Style-Instructed Mask-Free Virtual Try On
Mengqi Zhang, Qi Li, Mehmet Saygin Seyfioglu, Karim Bouyarmane
Abstract
Virtual Try-On is a promising research area with broad applications in e-commerce and everyday life, enabling users to visualize garments on themselves or others before purchase. Most existing methods depend on predefined or user-specified masks to guide garment placement, but their performance is highly sensitive to mask quality, often causing misalignment or artifacts, and introduces redundant steps for users. To overcome these limitations, we propose a mask-free virtual try-on framework that requires only minimal modifications to the underlying architecture while remaining compatible with common diffusion-based pipelines.
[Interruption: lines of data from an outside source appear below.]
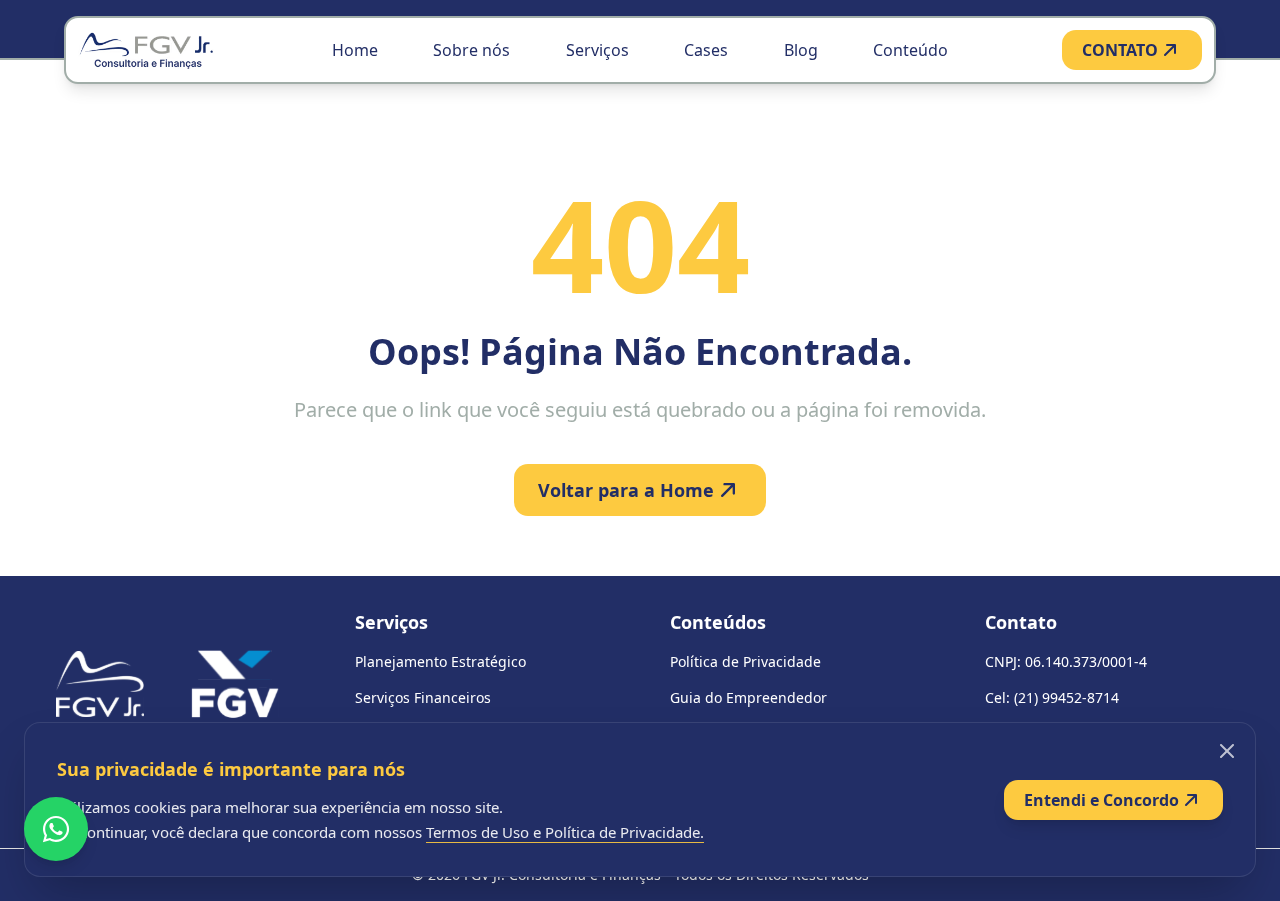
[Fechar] (1227, 751)
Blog (801, 50)
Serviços (597, 50)
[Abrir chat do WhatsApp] (56, 829)
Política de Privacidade (745, 661)
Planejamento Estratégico (440, 661)
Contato (1021, 622)
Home (355, 50)
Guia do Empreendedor (748, 697)
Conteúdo (910, 50)
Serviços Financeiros (423, 697)
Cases (706, 50)
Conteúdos (718, 622)
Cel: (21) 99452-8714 (1052, 697)
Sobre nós (471, 50)
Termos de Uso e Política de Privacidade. (565, 832)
To address the increased ambiguity in the absence of masks, we integrate an attention-based guidance mechanism that explicitly directs the model to focus on the target garment region and improves correspondence between the garment and the person. Additionally, we incorporate instruction prompts, allowing users to flexibly control garment categories and wearing styles, addressing the underutilization of prompts in prior work and improving interaction flexibility. Both qualitative and quantitative evaluations across multiple datasets demonstrate that our approach consistently outperforms existing methods, producing more accurate, robust, and user-friendly try-on results.